Know the Applicable Model Rules
It’s important to remain aware of the relevant Rules of Professional Conduct in an office sharing environment. Because of the blurred lines of the physical space, it’s easier for an attorney to create a conflict of interest or even violate ethical rules.
Model Rules 1.2 and 1.6 are key when it comes to unauthorized discussions of a client’s case with an unaffiliated officemate:
- ABA Model Rule 1.2 applies where “a lawyer may take only such action as the client impliedly authorizes, and the client must give informed consent for any limitation on the scope of that attorney’s representation.”
- Model Rule 1.6 applies where “a lawyer generally may not reveal information about the representation without the client’s consent, and the lawyer must take reasonable efforts to prevent inadvertent disclosure.”
By seeking advice from a neighboring lawyer, an attorney is risking a lot of problems. Casually advising on another firm’s client or chatting up a client informally in a waiting area while the client’s attorney is out of the room may also create heightened risk. Consider these Model Rules:
- Rule 1.7–1.9—Conflict of interest rules pertaining to current and former clients
- Rule 1.10—When lawyers are, or appear to be, holding themselves out as being associated in a firm
- Rule 1.18—Imposing various duties on lawyers with respect to possible or prospective clients
- Rule 4.2—Knowingly communicate with another lawyer’s client about the subject of representation without the lawyer’s consent
- Rule 5.3—Concerning responsibilities regarding nonlawyer assistance
Perform Due Diligence Before Sharing Office Space
Just as an attorney would research a prospective client or prospective partner, a prospective renter should gather as much information as possible to determine if the office environment imposes unusual or unanticipated risks or burdens on the attorney’s ability to practice law.
- Do the other law tenants appreciate the need to keep their practices separate and distinct?
- Do they avoid the appearance of providing legal advice to non-clients?
- Does the office space have a good reputation?
- Is there a history of grievances or legal malpractice cases?
- Do other attorney tenants have legal malpractice insurance?
- What are the office’s procedures for physical and IT security?
Ensure Client Confidentiality
Confidentiality is critical to every attorney-client relationship, but there is a higher risk of exposure in shared office space.
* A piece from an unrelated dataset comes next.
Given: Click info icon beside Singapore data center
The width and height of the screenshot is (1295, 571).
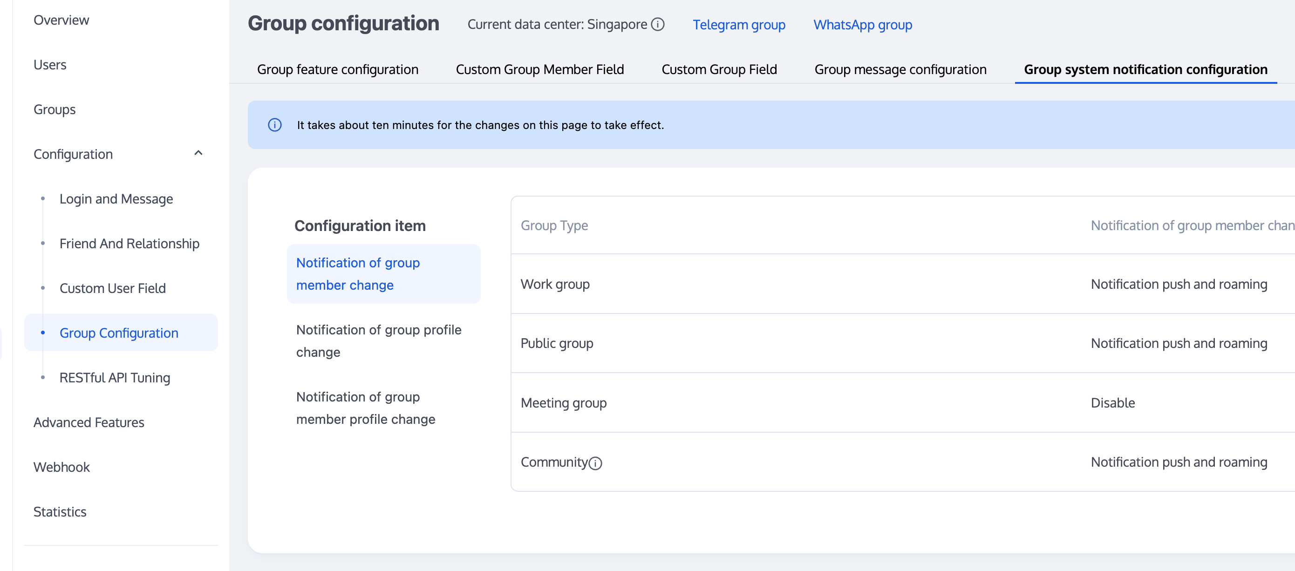Looking at the screenshot, I should pos(658,24).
Shared workspaces impose additional challenges, including those related to:
- Storage of physical client documents and other materials
- Access to personal attorney work spaces
- Secure storage of the firm’s financial and medical information
- Support staff and vendor services shared across tenants
- Secure storage of clients’ electronic data
Considering that many office sharing spaces offer shared IT services, this is also an area in which to do your due diligence and ensure the technical facilities are up to the task of ensuring legal confidentiality:
- Do officemates share common computer servers or administrative systems?
- How are each tenant’s client data kept separately confidential, secure and backed up?
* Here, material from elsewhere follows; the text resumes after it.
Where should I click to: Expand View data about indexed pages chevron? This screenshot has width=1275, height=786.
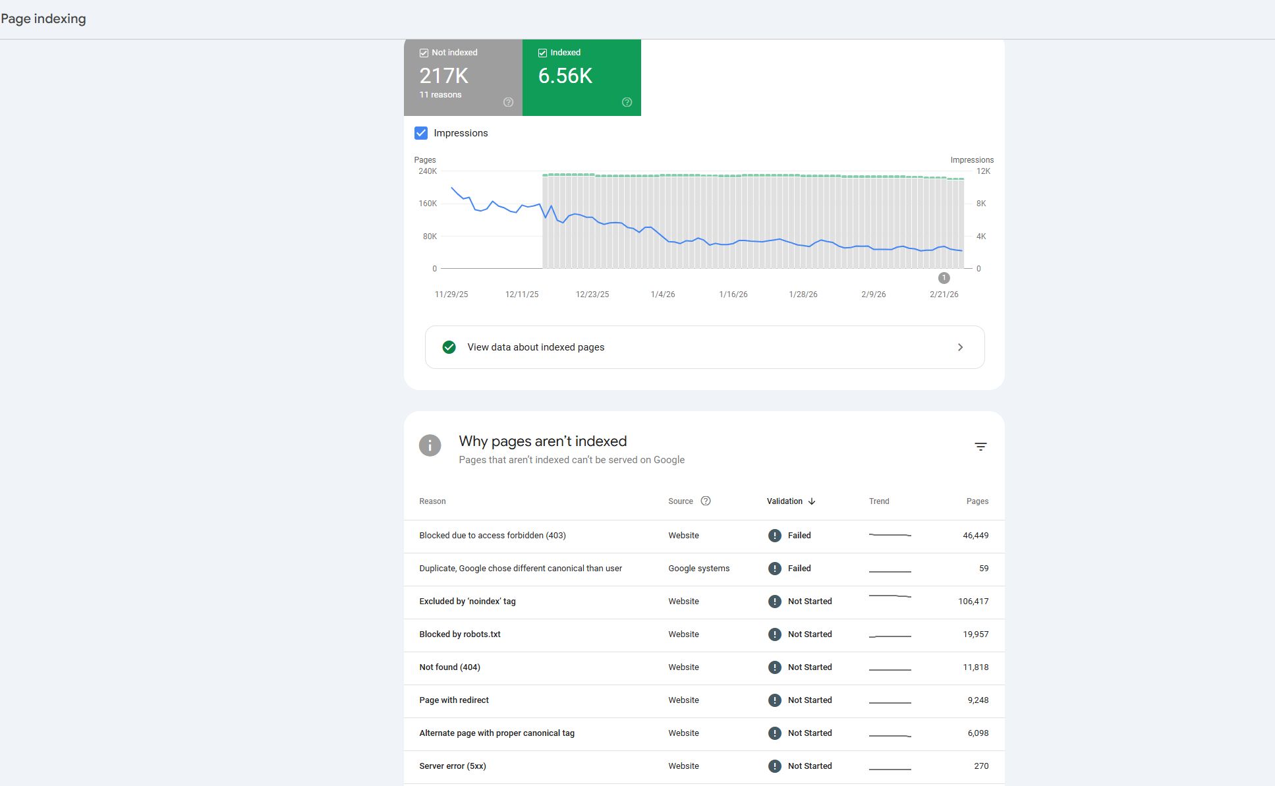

- Does the office space provide a single WiFi system that is adequately secured?
- Does the office provide ethernet that is secured against intrusion?
- What systems are in place to prevent shared staff from unauthorized access to client records?
- Is a higher standard of security available to protect special kinds of data, such as clients’ medical or financial records?
Managing the Risks Sharing Office Space
Sharing office space provides many benefits to small firms and solo practitioners interested in lowering the costs of running a law firm. But attorneys must avoid blurring boundaries that could lead to a legal malpractice claim. Ensure the client’s perspective stays top of mind, review your jurisdiction’s ethical rules, perform your due diligence and ensure client confidentiality. A cooperative and proactive approach early on helps ensure a shared office environment is productive and minimizes the risk of claims.